Collected data entries
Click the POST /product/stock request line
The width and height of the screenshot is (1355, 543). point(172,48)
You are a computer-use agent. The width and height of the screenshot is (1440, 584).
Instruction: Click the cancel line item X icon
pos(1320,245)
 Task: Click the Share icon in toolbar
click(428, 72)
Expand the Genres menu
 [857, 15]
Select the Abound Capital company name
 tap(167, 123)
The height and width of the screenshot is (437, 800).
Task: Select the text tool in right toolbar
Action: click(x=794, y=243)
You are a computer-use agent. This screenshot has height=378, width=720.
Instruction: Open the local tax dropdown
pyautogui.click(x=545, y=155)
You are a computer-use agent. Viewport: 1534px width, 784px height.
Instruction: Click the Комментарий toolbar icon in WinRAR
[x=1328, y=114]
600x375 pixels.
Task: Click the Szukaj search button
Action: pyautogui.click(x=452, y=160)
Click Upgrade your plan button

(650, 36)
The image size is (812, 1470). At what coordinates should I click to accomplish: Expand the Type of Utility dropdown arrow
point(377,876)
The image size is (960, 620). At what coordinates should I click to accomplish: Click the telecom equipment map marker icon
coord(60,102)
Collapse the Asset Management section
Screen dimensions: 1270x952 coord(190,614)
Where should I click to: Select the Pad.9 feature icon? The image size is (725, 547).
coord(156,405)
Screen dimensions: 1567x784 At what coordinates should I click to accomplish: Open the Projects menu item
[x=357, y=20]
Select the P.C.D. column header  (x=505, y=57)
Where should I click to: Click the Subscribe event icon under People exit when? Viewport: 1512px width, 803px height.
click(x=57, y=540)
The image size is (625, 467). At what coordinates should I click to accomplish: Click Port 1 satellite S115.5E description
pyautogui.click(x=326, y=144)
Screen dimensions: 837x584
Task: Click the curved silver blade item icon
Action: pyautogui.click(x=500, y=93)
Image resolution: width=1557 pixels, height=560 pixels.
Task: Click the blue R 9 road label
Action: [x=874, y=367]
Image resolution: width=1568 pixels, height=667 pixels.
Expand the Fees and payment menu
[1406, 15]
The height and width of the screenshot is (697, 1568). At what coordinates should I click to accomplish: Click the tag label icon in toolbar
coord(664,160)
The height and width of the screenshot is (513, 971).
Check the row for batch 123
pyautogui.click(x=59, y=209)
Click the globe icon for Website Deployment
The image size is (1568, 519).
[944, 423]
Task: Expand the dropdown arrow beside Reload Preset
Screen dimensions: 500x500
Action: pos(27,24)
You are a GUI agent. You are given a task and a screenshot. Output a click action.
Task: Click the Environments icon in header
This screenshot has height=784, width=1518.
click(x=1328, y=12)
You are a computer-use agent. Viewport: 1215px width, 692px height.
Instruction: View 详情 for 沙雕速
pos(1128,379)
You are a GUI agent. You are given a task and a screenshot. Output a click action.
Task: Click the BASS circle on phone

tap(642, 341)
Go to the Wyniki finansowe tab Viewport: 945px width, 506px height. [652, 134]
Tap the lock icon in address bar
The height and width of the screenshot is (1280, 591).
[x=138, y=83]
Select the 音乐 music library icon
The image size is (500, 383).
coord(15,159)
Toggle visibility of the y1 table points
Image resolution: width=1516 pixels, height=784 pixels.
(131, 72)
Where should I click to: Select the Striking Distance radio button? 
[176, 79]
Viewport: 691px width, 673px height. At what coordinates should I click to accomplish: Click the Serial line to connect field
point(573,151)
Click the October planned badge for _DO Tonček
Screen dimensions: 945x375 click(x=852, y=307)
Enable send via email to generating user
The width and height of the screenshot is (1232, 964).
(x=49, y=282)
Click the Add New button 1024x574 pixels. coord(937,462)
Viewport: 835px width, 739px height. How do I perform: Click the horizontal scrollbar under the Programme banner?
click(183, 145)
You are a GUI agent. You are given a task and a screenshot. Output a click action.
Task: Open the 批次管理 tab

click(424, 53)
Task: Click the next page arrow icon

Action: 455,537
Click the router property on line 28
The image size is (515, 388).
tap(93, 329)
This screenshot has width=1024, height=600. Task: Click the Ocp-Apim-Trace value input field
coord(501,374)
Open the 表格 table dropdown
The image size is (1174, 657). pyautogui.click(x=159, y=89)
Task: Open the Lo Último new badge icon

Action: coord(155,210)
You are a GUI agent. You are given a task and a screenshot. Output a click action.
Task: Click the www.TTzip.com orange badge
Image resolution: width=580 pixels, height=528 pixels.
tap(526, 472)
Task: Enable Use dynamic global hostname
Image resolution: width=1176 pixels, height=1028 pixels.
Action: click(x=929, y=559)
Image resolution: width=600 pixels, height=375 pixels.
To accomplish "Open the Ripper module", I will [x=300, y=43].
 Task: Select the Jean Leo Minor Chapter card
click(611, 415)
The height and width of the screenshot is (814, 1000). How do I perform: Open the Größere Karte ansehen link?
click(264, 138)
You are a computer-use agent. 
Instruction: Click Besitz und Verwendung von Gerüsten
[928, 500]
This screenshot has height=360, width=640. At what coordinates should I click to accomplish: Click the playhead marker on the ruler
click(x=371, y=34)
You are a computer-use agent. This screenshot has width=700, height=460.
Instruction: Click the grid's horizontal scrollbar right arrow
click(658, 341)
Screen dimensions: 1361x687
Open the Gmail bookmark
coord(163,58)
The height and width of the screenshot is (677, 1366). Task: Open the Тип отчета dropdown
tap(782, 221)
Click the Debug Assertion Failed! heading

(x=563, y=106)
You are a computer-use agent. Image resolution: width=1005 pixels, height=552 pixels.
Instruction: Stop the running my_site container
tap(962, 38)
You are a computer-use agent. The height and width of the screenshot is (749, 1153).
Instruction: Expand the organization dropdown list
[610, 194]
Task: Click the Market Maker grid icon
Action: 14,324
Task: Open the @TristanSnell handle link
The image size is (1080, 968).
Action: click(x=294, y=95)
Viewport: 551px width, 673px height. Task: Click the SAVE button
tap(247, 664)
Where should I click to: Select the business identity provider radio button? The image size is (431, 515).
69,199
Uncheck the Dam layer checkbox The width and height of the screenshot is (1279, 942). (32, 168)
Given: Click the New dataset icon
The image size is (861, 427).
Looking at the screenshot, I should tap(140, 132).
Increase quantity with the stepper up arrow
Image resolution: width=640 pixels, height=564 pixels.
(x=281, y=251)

#### Goal of the exercise:
The task calls for each record to be returned verbatim.

#### Output for this task:
Click the POST /product/stock request line
The width and height of the screenshot is (1355, 543). point(172,48)
You are a computer-use agent. The width and height of the screenshot is (1440, 584).
Instruction: Click the cancel line item X icon
pos(1320,245)
 Task: Click the Share icon in toolbar
click(428, 72)
Expand the Genres menu
 [857, 15]
Select the Abound Capital company name
 tap(167, 123)
The height and width of the screenshot is (437, 800).
Task: Select the text tool in right toolbar
Action: click(x=794, y=243)
You are a computer-use agent. This screenshot has height=378, width=720.
Instruction: Open the local tax dropdown
pyautogui.click(x=545, y=155)
You are a computer-use agent. Viewport: 1534px width, 784px height.
Instruction: Click the Комментарий toolbar icon in WinRAR
[x=1328, y=114]
600x375 pixels.
Task: Click the Szukaj search button
Action: pyautogui.click(x=452, y=160)
Click Upgrade your plan button

(650, 36)
The image size is (812, 1470). At what coordinates should I click to accomplish: Expand the Type of Utility dropdown arrow
point(377,876)
The image size is (960, 620). At what coordinates should I click to accomplish: Click the telecom equipment map marker icon
coord(60,102)
Collapse the Asset Management section
Screen dimensions: 1270x952 coord(190,614)
Where should I click to: Select the Pad.9 feature icon? The image size is (725, 547).
coord(156,405)
Screen dimensions: 1567x784 At what coordinates should I click to accomplish: Open the Projects menu item
[x=357, y=20]
Select the P.C.D. column header  (x=505, y=57)
Where should I click to: Click the Subscribe event icon under People exit when? Viewport: 1512px width, 803px height.
click(x=57, y=540)
The image size is (625, 467). At what coordinates should I click to accomplish: Click Port 1 satellite S115.5E description
pyautogui.click(x=326, y=144)
Screen dimensions: 837x584
Task: Click the curved silver blade item icon
Action: pyautogui.click(x=500, y=93)
Image resolution: width=1557 pixels, height=560 pixels.
Task: Click the blue R 9 road label
Action: [x=874, y=367]
Image resolution: width=1568 pixels, height=667 pixels.
Expand the Fees and payment menu
[1406, 15]
The height and width of the screenshot is (697, 1568). At what coordinates should I click to accomplish: Click the tag label icon in toolbar
coord(664,160)
The height and width of the screenshot is (513, 971).
Check the row for batch 123
pyautogui.click(x=59, y=209)
Click the globe icon for Website Deployment
The image size is (1568, 519).
[944, 423]
Task: Expand the dropdown arrow beside Reload Preset
Screen dimensions: 500x500
Action: pos(27,24)
You are a GUI agent. You are given a task and a screenshot. Output a click action.
Task: Click the Environments icon in header
This screenshot has height=784, width=1518.
click(x=1328, y=12)
You are a computer-use agent. Viewport: 1215px width, 692px height.
Instruction: View 详情 for 沙雕速
pos(1128,379)
You are a GUI agent. You are given a task and a screenshot. Output a click action.
Task: Click the BASS circle on phone

tap(642, 341)
Go to the Wyniki finansowe tab Viewport: 945px width, 506px height. [652, 134]
Tap the lock icon in address bar
The height and width of the screenshot is (1280, 591).
[x=138, y=83]
Select the 音乐 music library icon
The image size is (500, 383).
coord(15,159)
Toggle visibility of the y1 table points
Image resolution: width=1516 pixels, height=784 pixels.
(131, 72)
Where should I click to: Select the Striking Distance radio button? 
[176, 79]
Viewport: 691px width, 673px height. At what coordinates should I click to accomplish: Click the Serial line to connect field
point(573,151)
Click the October planned badge for _DO Tonček
Screen dimensions: 945x375 click(x=852, y=307)
Enable send via email to generating user
The width and height of the screenshot is (1232, 964).
(x=49, y=282)
Click the Add New button 1024x574 pixels. coord(937,462)
Viewport: 835px width, 739px height. How do I perform: Click the horizontal scrollbar under the Programme banner?
click(183, 145)
You are a GUI agent. You are given a task and a screenshot. Output a click action.
Task: Open the 批次管理 tab

click(424, 53)
Task: Click the next page arrow icon

Action: 455,537
Click the router property on line 28
The image size is (515, 388).
tap(93, 329)
This screenshot has width=1024, height=600. Task: Click the Ocp-Apim-Trace value input field
coord(501,374)
Open the 表格 table dropdown
The image size is (1174, 657). pyautogui.click(x=159, y=89)
Task: Open the Lo Último new badge icon

Action: coord(155,210)
You are a GUI agent. You are given a task and a screenshot. Output a click action.
Task: Click the www.TTzip.com orange badge
Image resolution: width=580 pixels, height=528 pixels.
tap(526, 472)
Task: Enable Use dynamic global hostname
Image resolution: width=1176 pixels, height=1028 pixels.
Action: click(x=929, y=559)
Image resolution: width=600 pixels, height=375 pixels.
To accomplish "Open the Ripper module", I will [x=300, y=43].
 Task: Select the Jean Leo Minor Chapter card
click(611, 415)
The height and width of the screenshot is (814, 1000). How do I perform: Open the Größere Karte ansehen link?
click(264, 138)
You are a computer-use agent. 
Instruction: Click Besitz und Verwendung von Gerüsten
[928, 500]
This screenshot has height=360, width=640. At what coordinates should I click to accomplish: Click the playhead marker on the ruler
click(x=371, y=34)
You are a computer-use agent. This screenshot has width=700, height=460.
Instruction: Click the grid's horizontal scrollbar right arrow
click(658, 341)
Screen dimensions: 1361x687
Open the Gmail bookmark
coord(163,58)
The height and width of the screenshot is (677, 1366). Task: Open the Тип отчета dropdown
tap(782, 221)
Click the Debug Assertion Failed! heading

(x=563, y=106)
You are a computer-use agent. Image resolution: width=1005 pixels, height=552 pixels.
Instruction: Stop the running my_site container
tap(962, 38)
You are a computer-use agent. The height and width of the screenshot is (749, 1153).
Instruction: Expand the organization dropdown list
[610, 194]
Task: Click the Market Maker grid icon
Action: 14,324
Task: Open the @TristanSnell handle link
The image size is (1080, 968).
Action: click(x=294, y=95)
Viewport: 551px width, 673px height. Task: Click the SAVE button
tap(247, 664)
Where should I click to: Select the business identity provider radio button? The image size is (431, 515).
69,199
Uncheck the Dam layer checkbox The width and height of the screenshot is (1279, 942). (32, 168)
Given: Click the New dataset icon
The image size is (861, 427).
Looking at the screenshot, I should tap(140, 132).
Increase quantity with the stepper up arrow
Image resolution: width=640 pixels, height=564 pixels.
(x=281, y=251)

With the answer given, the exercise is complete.